§ **Task brief**
Find all lines below containing the string "button" and return them.

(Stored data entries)

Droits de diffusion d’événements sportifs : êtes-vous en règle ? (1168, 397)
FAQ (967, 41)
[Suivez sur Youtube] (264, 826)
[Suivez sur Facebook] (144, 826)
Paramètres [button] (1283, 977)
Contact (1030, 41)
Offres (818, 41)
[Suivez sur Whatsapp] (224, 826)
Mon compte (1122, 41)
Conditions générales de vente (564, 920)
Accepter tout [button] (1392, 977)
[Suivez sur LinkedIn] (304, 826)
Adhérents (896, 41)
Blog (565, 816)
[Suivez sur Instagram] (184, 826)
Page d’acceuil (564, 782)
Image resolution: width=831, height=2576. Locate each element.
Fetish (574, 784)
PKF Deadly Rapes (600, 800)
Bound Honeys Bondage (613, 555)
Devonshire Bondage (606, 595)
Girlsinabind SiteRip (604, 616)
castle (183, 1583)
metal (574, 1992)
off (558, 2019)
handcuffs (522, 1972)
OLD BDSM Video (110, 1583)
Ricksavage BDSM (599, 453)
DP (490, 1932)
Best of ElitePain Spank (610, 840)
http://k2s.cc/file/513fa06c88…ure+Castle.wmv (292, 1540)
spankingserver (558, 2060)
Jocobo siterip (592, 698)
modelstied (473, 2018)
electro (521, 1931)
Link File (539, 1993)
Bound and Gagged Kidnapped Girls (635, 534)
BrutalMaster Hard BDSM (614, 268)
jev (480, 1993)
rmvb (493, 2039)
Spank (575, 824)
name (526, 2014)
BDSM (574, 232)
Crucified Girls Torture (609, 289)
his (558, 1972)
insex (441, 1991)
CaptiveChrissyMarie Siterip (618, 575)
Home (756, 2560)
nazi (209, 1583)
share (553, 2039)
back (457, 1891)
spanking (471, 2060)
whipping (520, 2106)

§ **Exercise response**
Paramètres [button] (1283, 977)
Accepter tout [button] (1392, 977)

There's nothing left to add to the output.